Between 2016 and 2019, the team attached 140 AoT nodes to Chicago street lights. In a participatory process, the team at Argonne and local universities worked with Chicagoans and city departments to decide where to place the sensors.
Dozens of studies have used sensor data. The nodes have been used to assess the safety of synchronous rail crossings, monitor pedestrian crossing use, and detect flooding along the Chicago River. Kathleen Cagney, a collaborator on the project who directs the Institute for Social Research at the University of Michigan, used environmental data from sensors for a public health study that found asthma rates higher where the sensor detects more air pollution.
Catlett’s team has since worked on lower-tech projects. Last year, for example, he and his colleagues collaborated with Microsoft Research installed 115 low-cost solar-powered air quality sensors on bus shelters across the city. The resulting data shows pollution hotspots near industrial corridors on the South and West Sides of Chicago in unprecedented high resolution.
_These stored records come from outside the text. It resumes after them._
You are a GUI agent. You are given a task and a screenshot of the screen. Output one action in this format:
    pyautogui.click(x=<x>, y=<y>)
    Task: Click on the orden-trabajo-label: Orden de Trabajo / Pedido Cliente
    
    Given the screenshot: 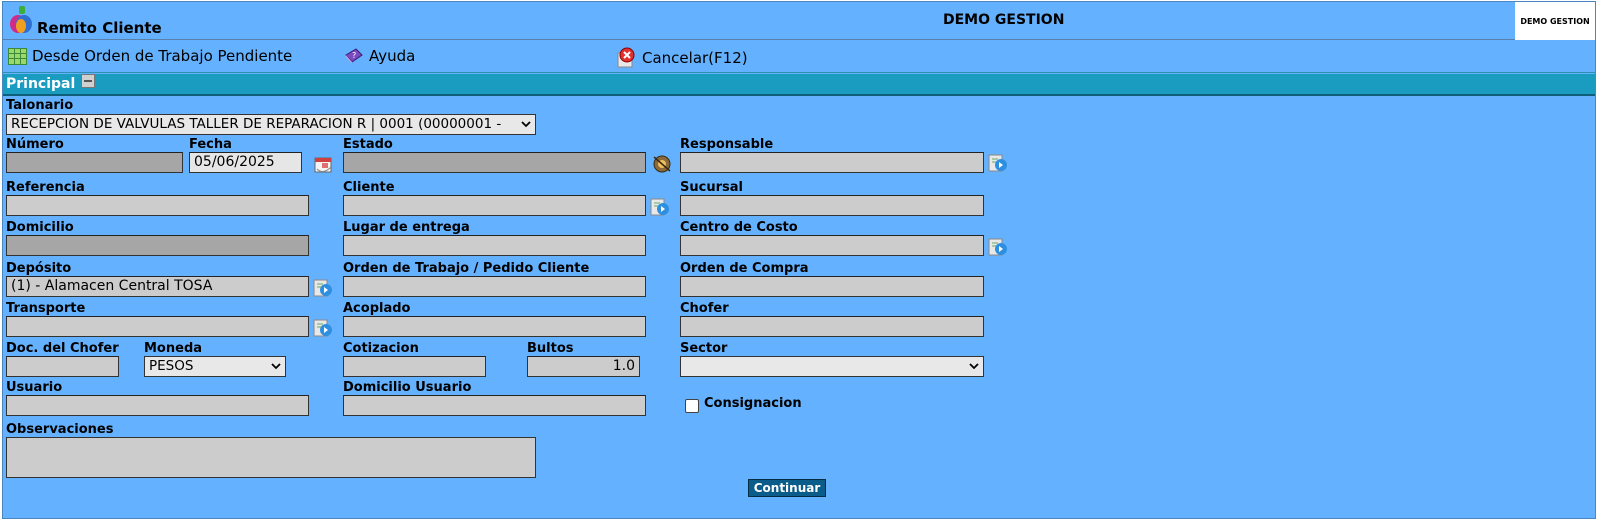 What is the action you would take?
    pyautogui.click(x=466, y=268)
    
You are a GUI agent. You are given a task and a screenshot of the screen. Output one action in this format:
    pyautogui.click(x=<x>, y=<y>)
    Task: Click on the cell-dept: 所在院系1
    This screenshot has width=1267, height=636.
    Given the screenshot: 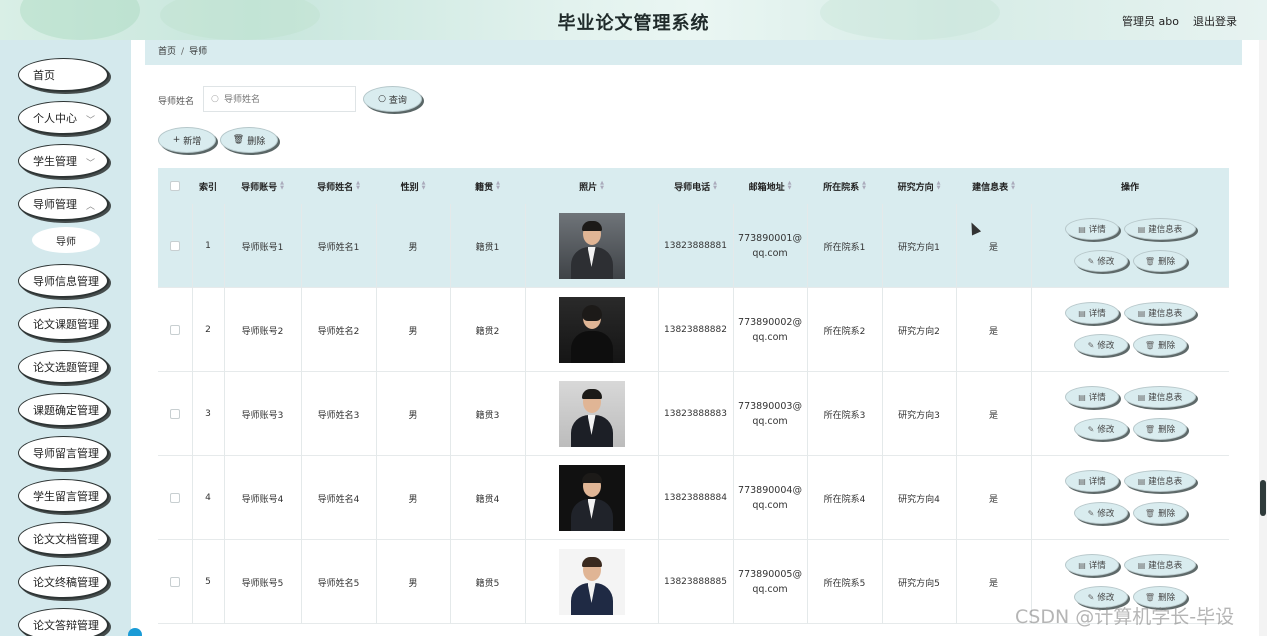 What is the action you would take?
    pyautogui.click(x=844, y=248)
    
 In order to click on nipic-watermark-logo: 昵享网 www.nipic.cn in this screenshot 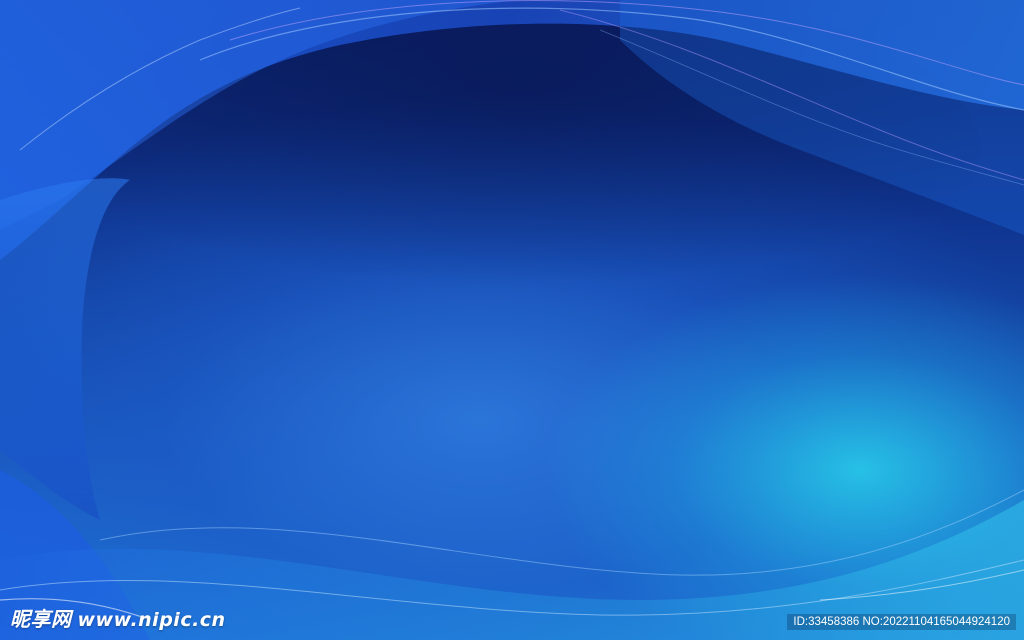, I will do `click(118, 618)`.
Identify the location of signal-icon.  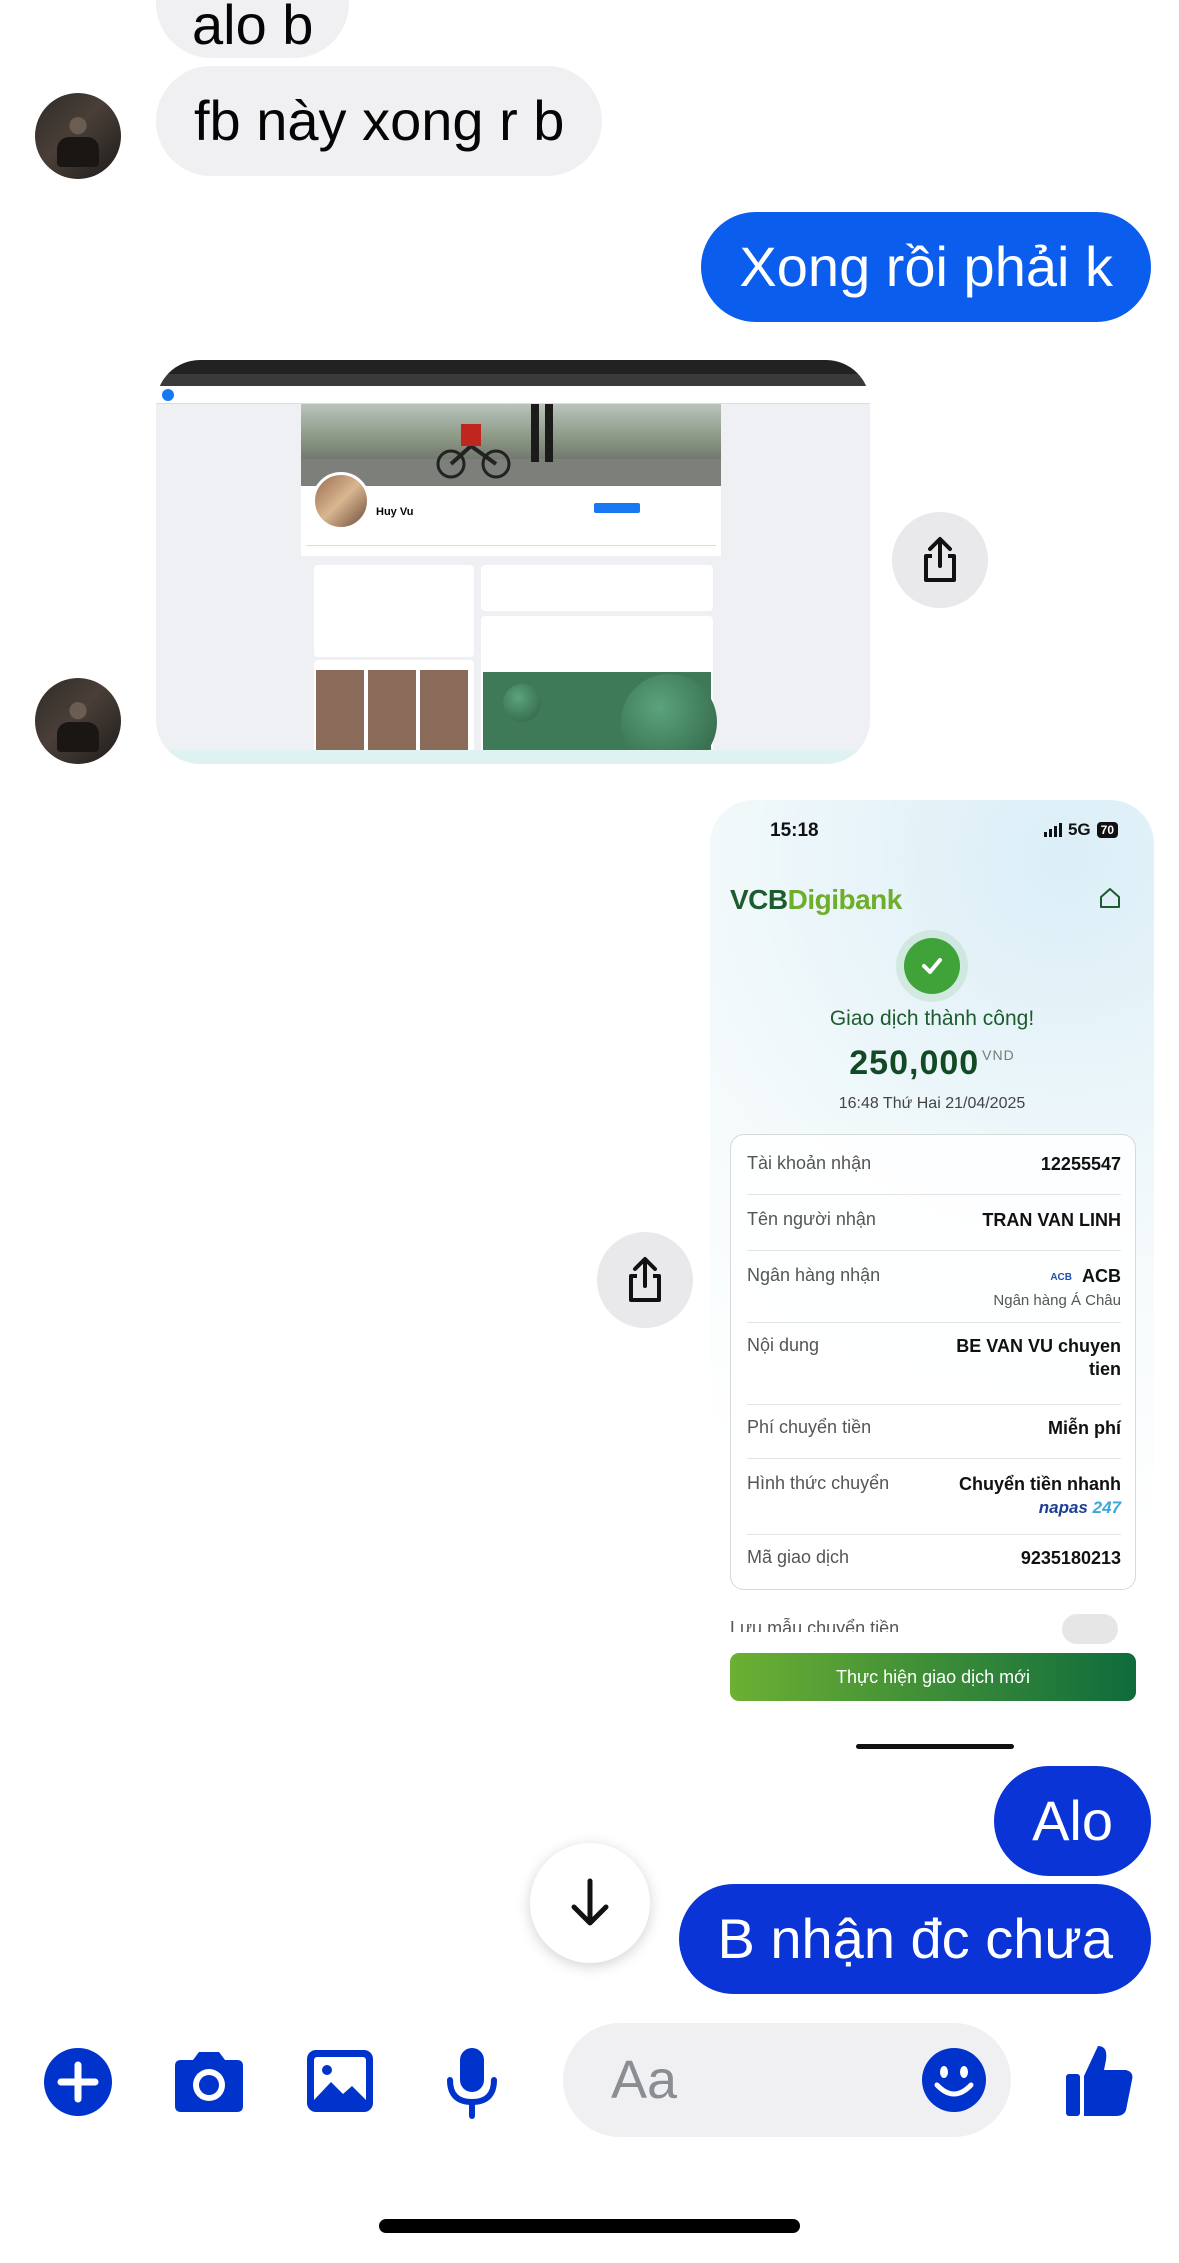
(1052, 830).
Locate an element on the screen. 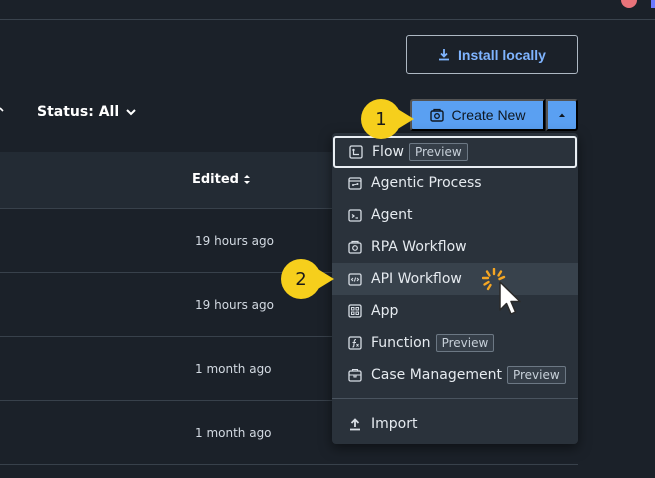  create-new-caret-button is located at coordinates (562, 115).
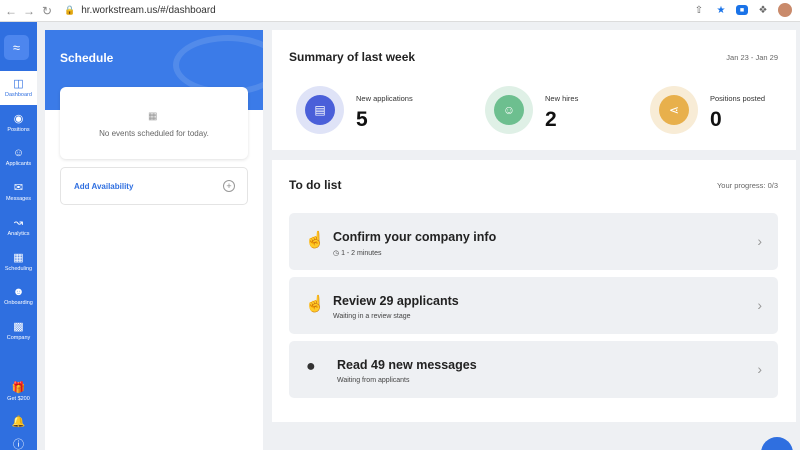 The image size is (800, 450). I want to click on nav-item-analytics: ↝ Analytics, so click(18, 227).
Environmental and community groups are now pressuring the city to change its policy. The team plans to expand to thousands of air quality nodes in the coming years.
Array of Things is also expanding beyond Chicago through a project called SAGE. Unlike other urban sensing systems, which tend to be proprietary, SAGE allows anyone to write software for its nodes, which house high-resolution hyperscale cameras, lidars, and voice recorders.
Catlett said the team is now entering the rollout phase. By the end of the year, they plan to install 50 nodes out of $10,000 in Chicago, replacing the previous generation Array of Things nodes. Dozens of them have been deployed across Southern California to detect wildfires and on towers across the country to analyze weather and climate change. The National Science Foundation wants 80, one for each tower in their National Ecological Observatory Network. Oregon wants 100 to help detect earthquakes. The Australian scientific agency CSIRO placed an order. The library of open-source applications, available on GitHub, is constantly growing and includes programs to identify birds by their songs and classify funnel clouds from images.
“The fitness tracker for the city” has been developed globally — just in time to study our changing world.
Christian Elliott is a freelance science journalist based in Chicago, Illinois.